## Start

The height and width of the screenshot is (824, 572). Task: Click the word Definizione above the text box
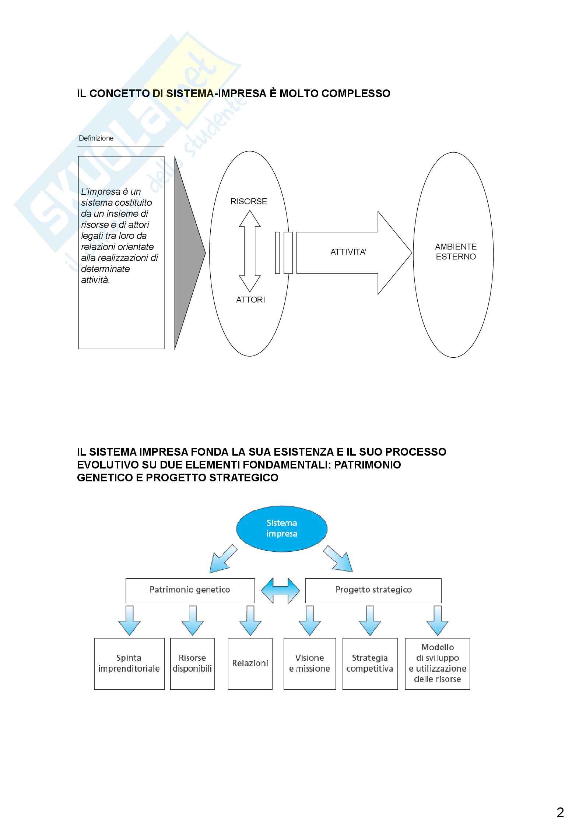[96, 138]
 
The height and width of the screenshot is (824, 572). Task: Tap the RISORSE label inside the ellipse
[249, 201]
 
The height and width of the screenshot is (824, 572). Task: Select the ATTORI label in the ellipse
[250, 300]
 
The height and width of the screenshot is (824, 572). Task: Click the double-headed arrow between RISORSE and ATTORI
[250, 251]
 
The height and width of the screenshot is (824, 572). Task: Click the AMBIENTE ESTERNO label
[456, 252]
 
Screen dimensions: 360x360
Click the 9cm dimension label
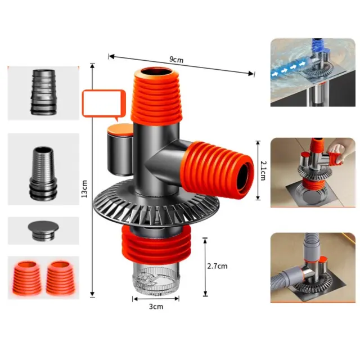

## End

Set down all of the records above again word for word, but leave the pictures out.

§ The completed task
The height and width of the screenshot is (824, 572). Task: Click the word Definizione above the text box
[96, 138]
 
The height and width of the screenshot is (824, 572). Task: Tap the RISORSE label inside the ellipse
[249, 201]
 
The height and width of the screenshot is (824, 572). Task: Select the ATTORI label in the ellipse
[250, 300]
 
The height and width of the screenshot is (824, 572). Task: Click the double-headed arrow between RISORSE and ATTORI
[250, 251]
 
The height and width of the screenshot is (824, 572). Task: Click the AMBIENTE ESTERNO label
[456, 252]
 
Screen dimensions: 360x360
Click the 9cm dimension label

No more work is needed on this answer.